# EXTRACT PROVIDED:
-----
I have to perform the differential gene expression analysis for 6 RNA-seq samples using DESeq2.
My colData looks like this:
sample tissue horse sample_60.bam ex_vivo 1 sample_65.bam ex_vivo 2 sample_75.bam ex_vivo 3 sample_80.bam in_vivo 4 sample_81.bam in_vivo 5 sample_82.bam in_vivo 6
I have biopsies collected from live animals (in_vivo) and collected from animals slaughtered at an abattoir (ex_vivo), and I want to investigate the differences in gene expression between these two "tissue" groups.
However, there are 6 distinct individuals and I wanted to perform the analysis controlling for individuals. But the matrix is not full rank (when I tried design ~ tissue + horse). But there is no way of adding that extra ".n" to the colData to run a matrix.model because the individuals only appear once (horses 1 to 6).
-----
Carry on the DESeq2 question above, starting after its last sentence.
-----
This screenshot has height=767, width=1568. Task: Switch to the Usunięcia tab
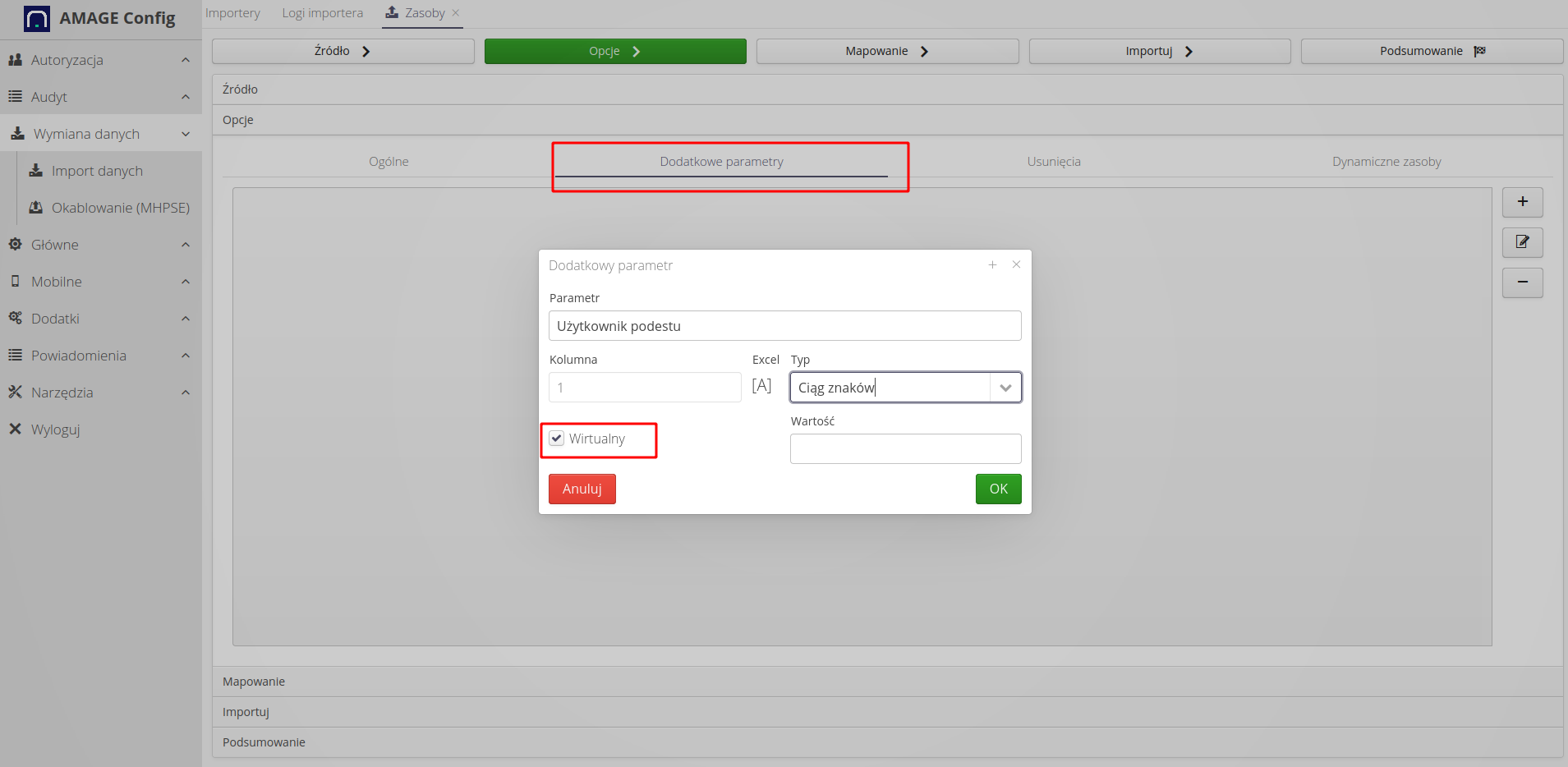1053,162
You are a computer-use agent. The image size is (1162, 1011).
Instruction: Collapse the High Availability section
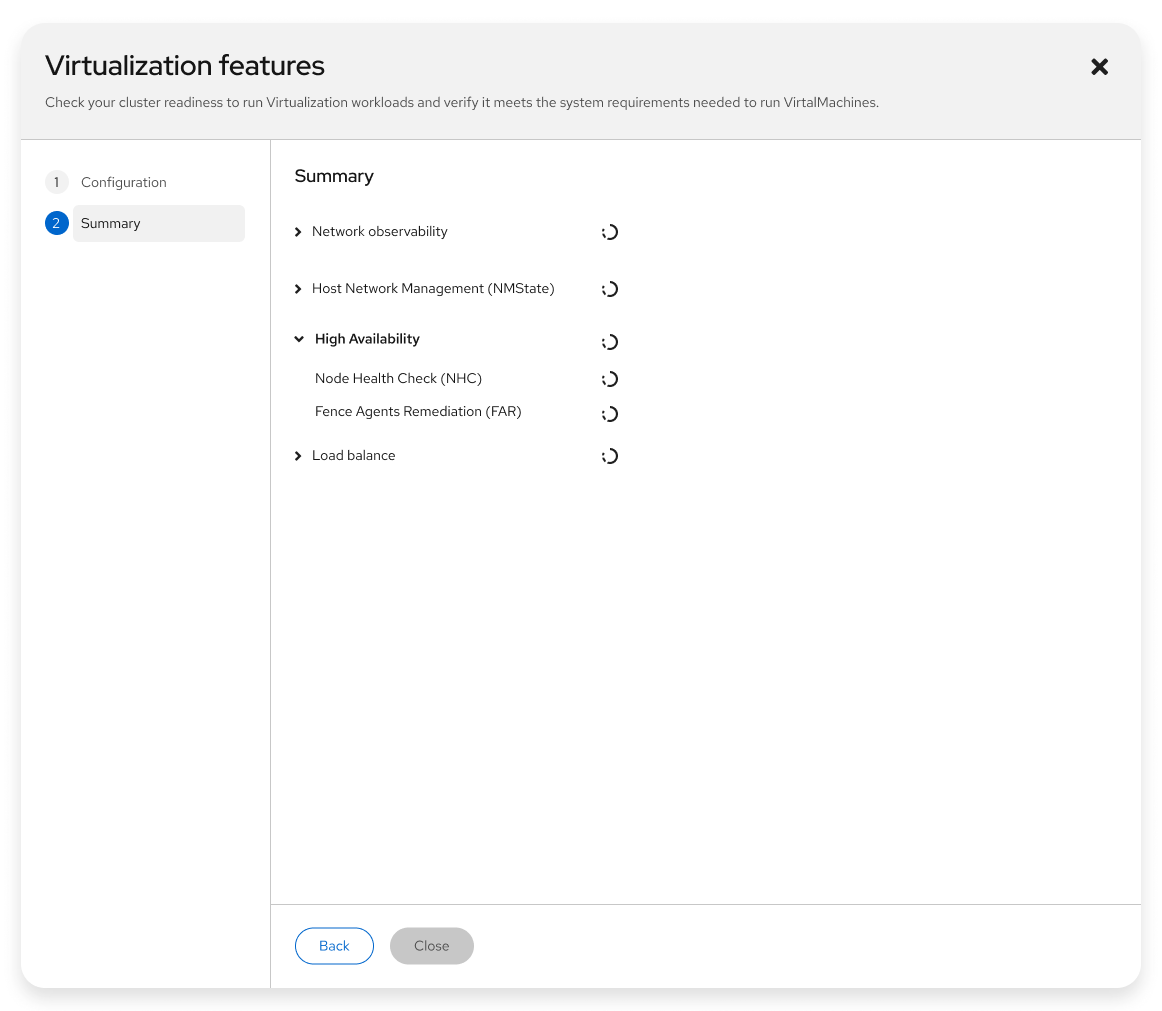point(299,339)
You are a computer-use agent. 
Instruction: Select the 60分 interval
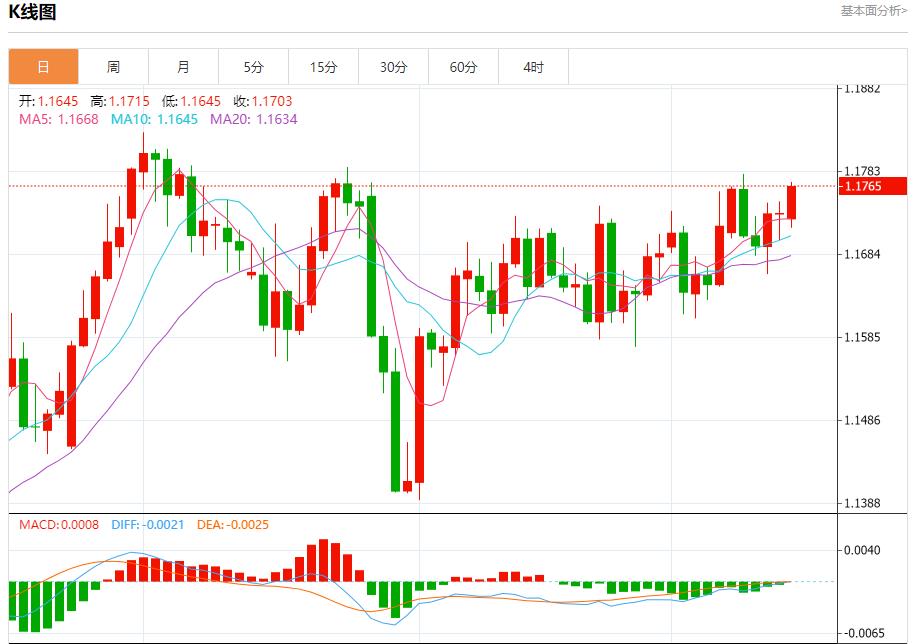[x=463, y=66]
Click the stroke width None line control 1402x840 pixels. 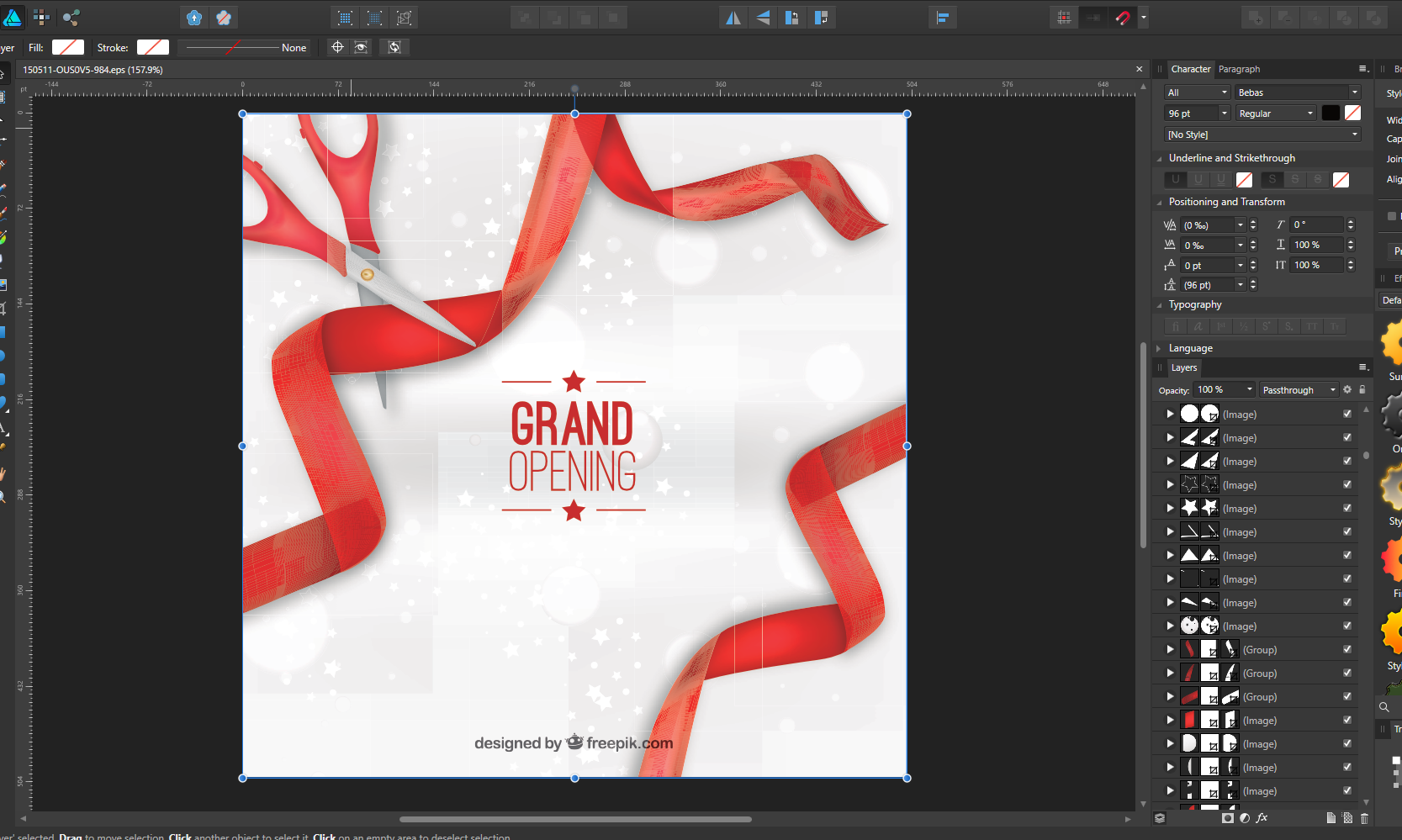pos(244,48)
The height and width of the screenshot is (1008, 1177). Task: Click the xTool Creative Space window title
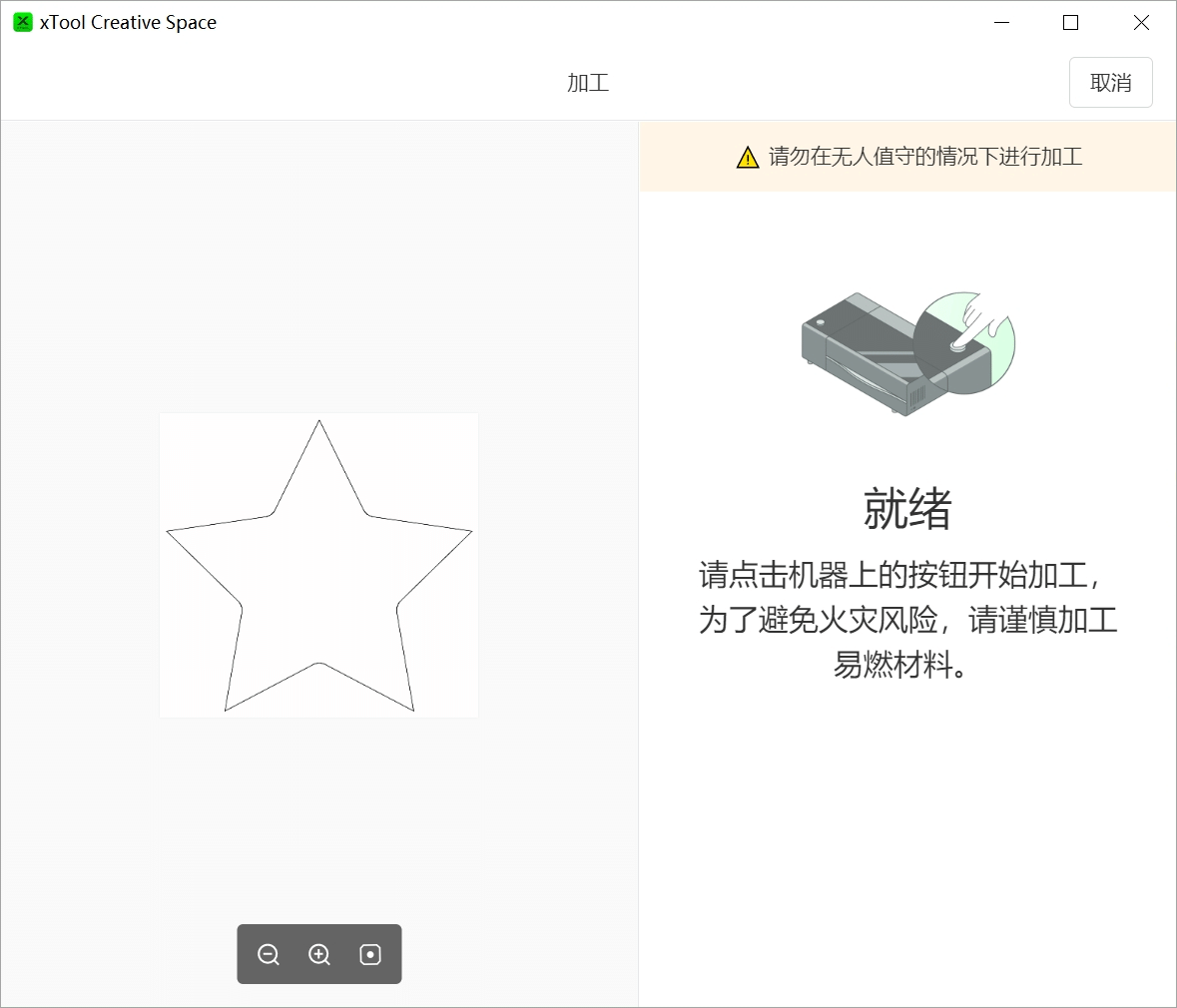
-----
# RESPONSE TO THIS EXERCISE:
I ran the analysis as:
library(GenomicAlignments) bam_exp4 <-c("sample_60.bam", "sample_65.bam", "sample_75.bam", "sample_80.bam", "sample_81.bam", "sample_82.bam") library(Rsamtools) bamfiles <- BamFileList(bam_exp4) library(GenomicFeatures) txdb_exp4 <- makeTxDbFromGFF("Equus_caballus.EquCab2.89.gtf", format="gtf") ebg_exp4 <- exonsBy(txdb_exp4, by="gene") se_exp4 <- summarizeOverlaps(features=ebg_exp4, reads=bamfiles, mode="Union", singleEnd=FALSE, ignore.strand=TRUE, fragments=TRUE ) sampleTableExp4 <- read.csv("exp4_metadata.csv") colData(se_exp4) <- DataFrame(sampleTableExp4) library(DESeq2) dds_exp4 <- DESeqDataSet(se_exp4, design = ~ tissue) dds_exp4 <- DESeq(dds_exp4) res_exp4 <- results(dds_exp4, contrast=c("tissue", "ex_vivo", "in_vivo"))
However, I am not sure that using the ~ tissue design is the correct thing to do.